Intouchables (Eric Tolédano, Olivier Nakache, 2011) et ses dix neuf millions de spectateurs a façonné l’archétype cinématographique d’une cohabitation harmonieuse entre Français de plus ou moins longue extraction, riches et pauvres, gens des villes et gens des cités. Le cinéma étant par ailleurs une industrie, il était fatal qu’une litanie de films, eu égard à un succès aussi considérable, se mettent au diapason. Philippe Mechelen et Julien Hervé – qui ne sont pas des bleus en matière de succès puisqu’ils sont les scénaristes des Tuche – se sont donc mis sur les rangs pour leur baptême de réalisation.

La séquence d’ouverture invite ainsi à une petite sémiologie accessible à tous. Plaque de scooter 93 en gros plan, musique funky sur l’engin qui se faufile dans la circulation, Malik Benthala dessus en Gavroche issu de l’immigration et responsable des chariots à Roissy 3, drague malicieuse de deux hôtesses, fine fleur du charme français, qui débarquent d’un aérogare voisin. Tout est dit. L’enfant de l’immigration qui rame avec une tchatche sans pareille, l’aspiration à séduire les beautés du cru, le groove américain pour mettre tout le monde d’accord.

Le principe du « marabout de ficelle »

L’action va toutefois se nouer autour d’un autre couple. Michel (Kad Merad), responsable de la voirie à Poissy, passe une annonce pour retrouver, contre récompense, le doudou de sa fille perdu à Roissy. Sofiane (Malik Benthala), qui voit une belle occasion de mettre du beurre dans les épinards, l’appelle en prétendant avoir trouvé ce qui n’est qu’un ourson neuf grossièrement maquillé. Le coup ne marche pas mais constitue la pierre de touche d’un récit qui va mener les deux hommes, partant d’une vidéo qui montre l’objet embarqué par une grand-mère, sur la piste du doudou selon le principe du « marabout de ficelle ».
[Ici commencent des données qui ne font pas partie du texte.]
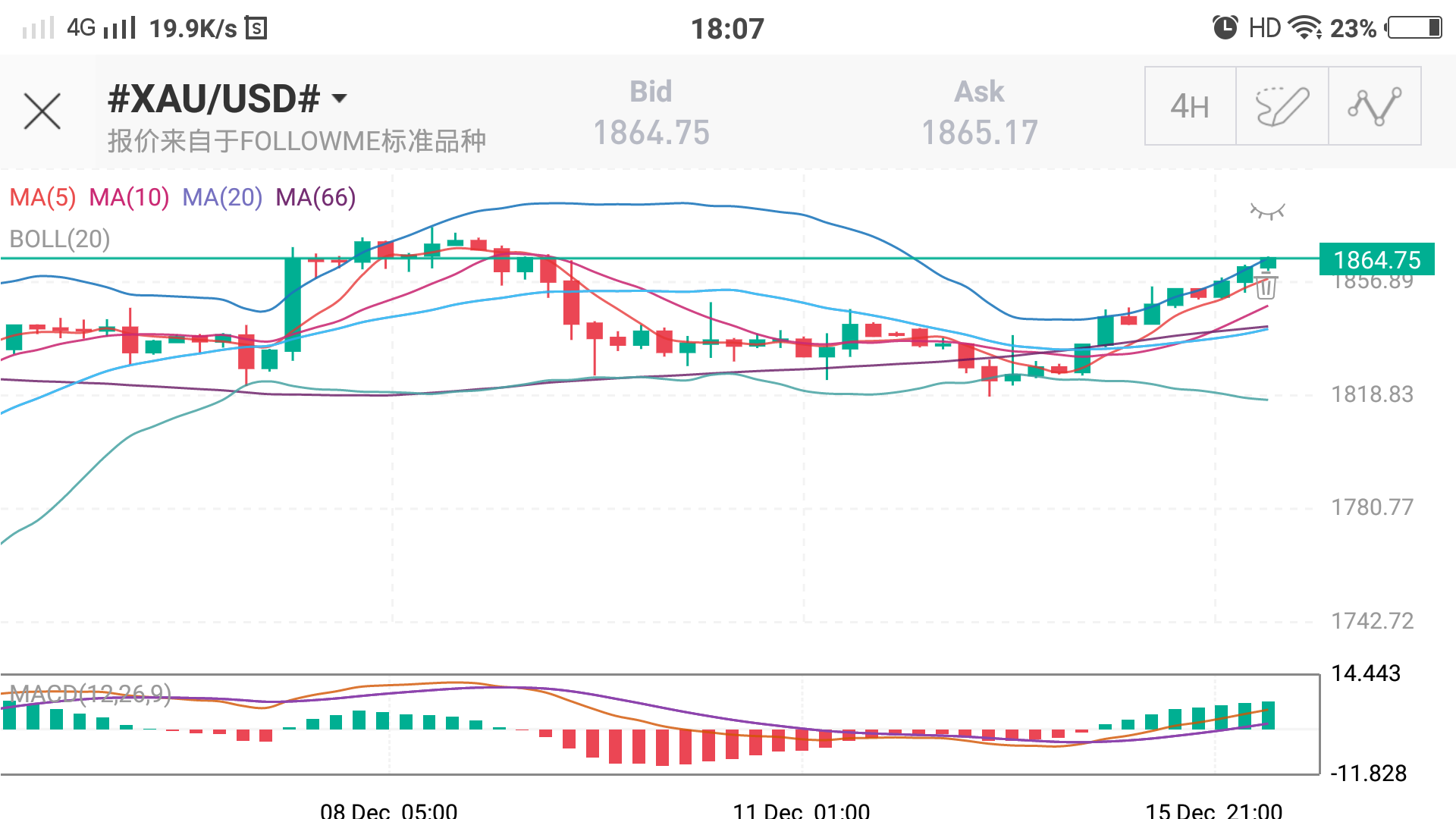Screen dimensions: 1456x819
Task: Open the drawing pencil tool
Action: point(1282,106)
Un film inégal, bridé, entre la tentation de la folie et la peur de lui laisser le champ libre

Argument délibérément ténu et principe d’écriture réglé sur une volonté de fantaisie donnent ici un film inégal, bridé, comme souvent dans la comédie française, entre la tentation de la folie et la peur de lui laisser le champ libre. Ce film de tandem, formule comique éprouvée, est surtout l’occasion de confronter à travers ce couple de héros positifs deux générations de stand uppers franco-maghrébins (quand bien même Kad Merad camperait ici un édile provincial) à tout ce que la France compte de forces plus ou moins rassises. Une grand-mère anciennement collabo, un châtelain dégénéré, un vigile sadique, un escroc de l’action caritative, une congrégation de bourgeois catholiques bon teint, on en passe et des meilleures.

Tout cela, on l’aura compris, offre un spectacle plutôt bon enfant et optimiste (voir le happy end), dans un contexte européen de montée des intolérances qui devient quant à lui franchement inquiétant. Le « doudou » n’est ainsi pas seulement le titre du film, il en qualifie la fonction.